In an embodiment of the method, the first memory allocation policy is a last used grant-based policy, in which memory space allocated for a particular instance of the first instances of the query execution plan is based on the actual amount of memory space required for an instance of the first instances of the query execution plan that is prior to the particular instance; and the second memory allocation policy is a percentile grant-based policy, in which memory space allocated for the second instance of the query execution plan is based on a percentile value of the actual amount of memory space required for each of the first instances of the query execution plan.

In an embodiment of the method, the method further comprises: storing a value based on at least the amount of memory space allocated for the second instance of the query execution plan in a non-volatile memory.

In an embodiment of the method, the value is further based on a combination of the amount of memory space allocated for the second instance of the query execution plan and a buffer value.

In an embodiment of the method, the method further comprises: determining that memory space allocated for a third instance of the query execution plan in accordance with the second memory allocation policy exceeds the value by a predetermined threshold; updating the value based a combination of the amount of memory space allocated for the third instance of the query execution plan and the buffer value; and storing the updated value in the non-volatile memory.

A computer-readable storage medium having program instructions recorded thereon that, when executed by at least one processing device, perform a method. The method comprises: determining a predetermined pattern in memory allocations performed for first instances of a query execution plan according to a first memory allocation policy; responsive to said determining, allocating memory space for a second instance of the query execution plan in accordance with a second memory allocation policy; and executing a query of the second instance of the query execution plan in accordance with the memory space allocated in accordance with the second memory allocation policy.

In an embodiment of the computer-readable storage medium, said determining comprises: determining that an actual amount of memory space required for at least two of the first instances of the query execution plan is greater than memory space allocated for the at least two of the first instances of the query execution plan by a predetermined threshold.

In an embodiment of the computer-readable storage medium, said determining comprises: determining that an actual amount of memory space required for at least two of the first instances of the query execution plan is less than memory space allocated for the at least two of the first instances of the query execution plan by a predetermined threshold.

In an embodiment of the computer-readable storage medium, the first memory allocation policy is a last used grant-based policy, in which memory space allocated for a particular instance of the first instances of the query execution plan is based on the actual amount of memory space required for an instance of the first instances of the query execution plan that is prior to the particular instance; and the second memory allocation policy is a percentile grant-based policy, in which memory space allocated for the second instance of the query execution plan is based on a percentile value of the actual amount of memory space required for each of the first instances of the query execution plan.

In an embodiment of the computer-readable storage medium, the method further comprises: storing a value based on at least the amount of memory space allocated for the second instance of the query execution plan in a non-volatile memory.

In an embodiment of the computer-readable storage medium, the value is further based on a combination of the amount of memory space allocated for the second instance of the query execution plan and a buffer value.

• _Excerpted records_
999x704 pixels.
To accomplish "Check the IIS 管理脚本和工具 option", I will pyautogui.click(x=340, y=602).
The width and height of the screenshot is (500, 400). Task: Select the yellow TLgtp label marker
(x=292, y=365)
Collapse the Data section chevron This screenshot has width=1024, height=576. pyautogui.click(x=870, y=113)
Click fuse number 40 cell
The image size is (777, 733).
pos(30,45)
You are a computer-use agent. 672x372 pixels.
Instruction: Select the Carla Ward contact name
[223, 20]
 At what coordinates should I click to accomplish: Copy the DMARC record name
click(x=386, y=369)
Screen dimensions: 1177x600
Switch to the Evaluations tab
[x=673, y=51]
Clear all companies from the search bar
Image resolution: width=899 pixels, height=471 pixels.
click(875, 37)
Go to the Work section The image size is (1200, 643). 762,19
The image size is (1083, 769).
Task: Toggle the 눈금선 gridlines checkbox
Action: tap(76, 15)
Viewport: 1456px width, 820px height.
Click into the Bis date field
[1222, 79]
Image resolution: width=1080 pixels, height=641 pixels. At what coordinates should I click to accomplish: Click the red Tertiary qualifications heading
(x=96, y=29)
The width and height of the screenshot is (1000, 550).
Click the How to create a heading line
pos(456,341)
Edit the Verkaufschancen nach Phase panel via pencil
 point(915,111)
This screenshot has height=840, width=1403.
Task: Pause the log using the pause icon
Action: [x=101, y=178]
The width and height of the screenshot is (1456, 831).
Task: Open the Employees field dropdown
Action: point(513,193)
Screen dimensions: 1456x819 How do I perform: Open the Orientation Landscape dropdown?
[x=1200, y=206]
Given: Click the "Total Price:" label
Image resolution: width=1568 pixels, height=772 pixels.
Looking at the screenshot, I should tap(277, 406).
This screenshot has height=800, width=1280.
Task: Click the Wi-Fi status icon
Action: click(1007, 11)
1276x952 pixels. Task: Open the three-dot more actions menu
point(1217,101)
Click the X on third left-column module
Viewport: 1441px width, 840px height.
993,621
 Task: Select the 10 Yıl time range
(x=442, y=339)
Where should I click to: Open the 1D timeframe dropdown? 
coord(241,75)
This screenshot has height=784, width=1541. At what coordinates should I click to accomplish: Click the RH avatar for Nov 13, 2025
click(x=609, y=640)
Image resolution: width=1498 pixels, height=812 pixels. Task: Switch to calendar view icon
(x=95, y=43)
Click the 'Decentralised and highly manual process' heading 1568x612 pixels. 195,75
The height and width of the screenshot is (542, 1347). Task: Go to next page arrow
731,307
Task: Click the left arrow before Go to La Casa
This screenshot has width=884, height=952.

• _Aim of the task_
Return, word for word, the passage of the memory allocation text that opens with the words "A computer-readable storage" and closes with "memory allocation policy.".

• _Finished exercise_
A computer-readable storage medium having program instructions recorded thereon that, when executed by at least one processing device, perform a method. The method comprises: determining a predetermined pattern in memory allocations performed for first instances of a query execution plan according to a first memory allocation policy; responsive to said determining, allocating memory space for a second instance of the query execution plan in accordance with a second memory allocation policy; and executing a query of the second instance of the query execution plan in accordance with the memory space allocated in accordance with the second memory allocation policy.